Y	Hacker News new \| ask \| show \| jobs

by hinkley 253 days ago

I model RCAs after my understanding of NTSB and incident response after my understanding of NASA command centers.

They're both flawed but often replace something that works 3x worse than my caricature of both.

The findings should always result in a material change that is worth at least the effort of having done it. Not just a checkbox that proves we did something. The investment in the mitigation should honor the consequences of the failure, and the uniqueness of the failure. Or rather, the lack of uniqueness. As a failure repeats in kind (eg, a bunch of 737 Maxes crashing), trust that the system is put in jeopardy.
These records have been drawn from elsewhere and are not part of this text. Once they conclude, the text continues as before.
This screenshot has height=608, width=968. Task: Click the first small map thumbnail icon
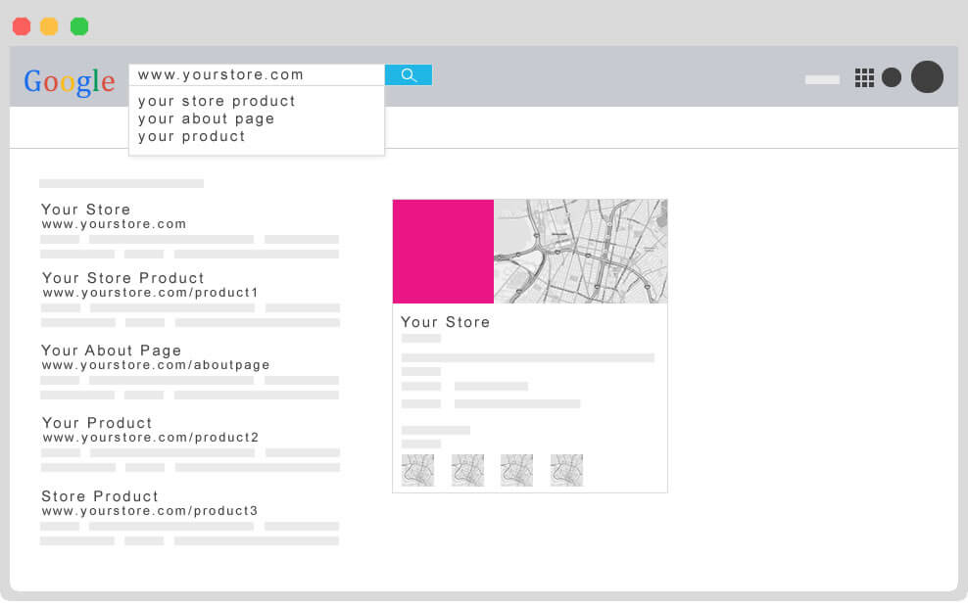click(x=418, y=470)
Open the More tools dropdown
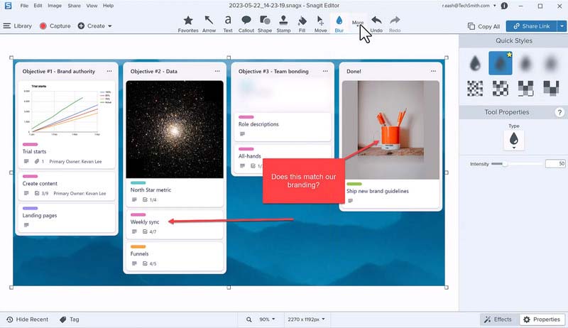This screenshot has width=568, height=328. [358, 23]
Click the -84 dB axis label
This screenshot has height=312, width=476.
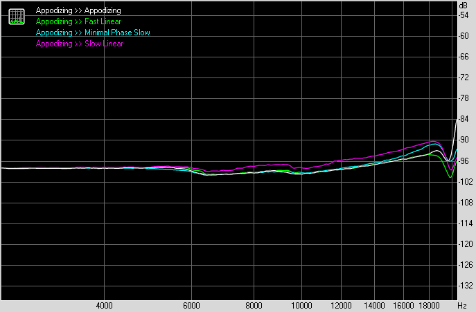tap(464, 120)
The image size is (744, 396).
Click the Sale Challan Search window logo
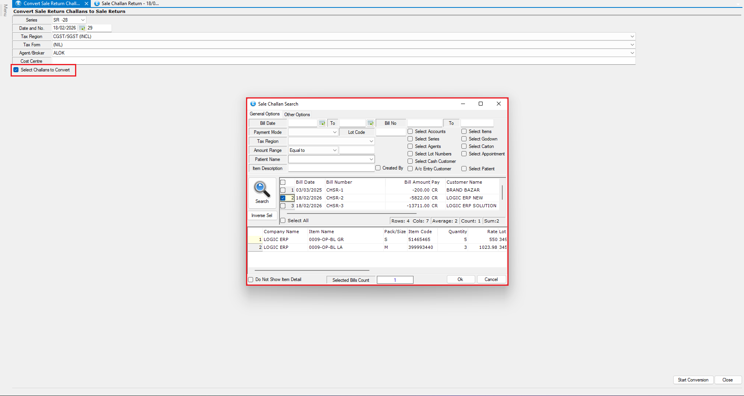tap(253, 104)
By the time a problem has happened three times, the response should begin to resemble penance.

So how do we get the problem not to hit production again, or how do we at least keep it happening due to the exact same error?

And for some failure modes, we need to project the consequences going forward. Let's say you find your app is occasionally crashing over a weekend because of memory leaks, plus the lack of Continuous Deployment forcibly restarting the services. We can predict this problem will happen reliably on Memorial Day, and Labor Day. So we need to do something relatively serious now.

But it'll also get much worse on Thanksgiving weekend, and just stupid around Christmas, when we have code freezes. So we do something to get us through Memorial Day but we also need a second story near the top of the backlog that needs to be done by Labor Day, Thanksgiving at the latest. But we don't necessarily have to do that story next sprint.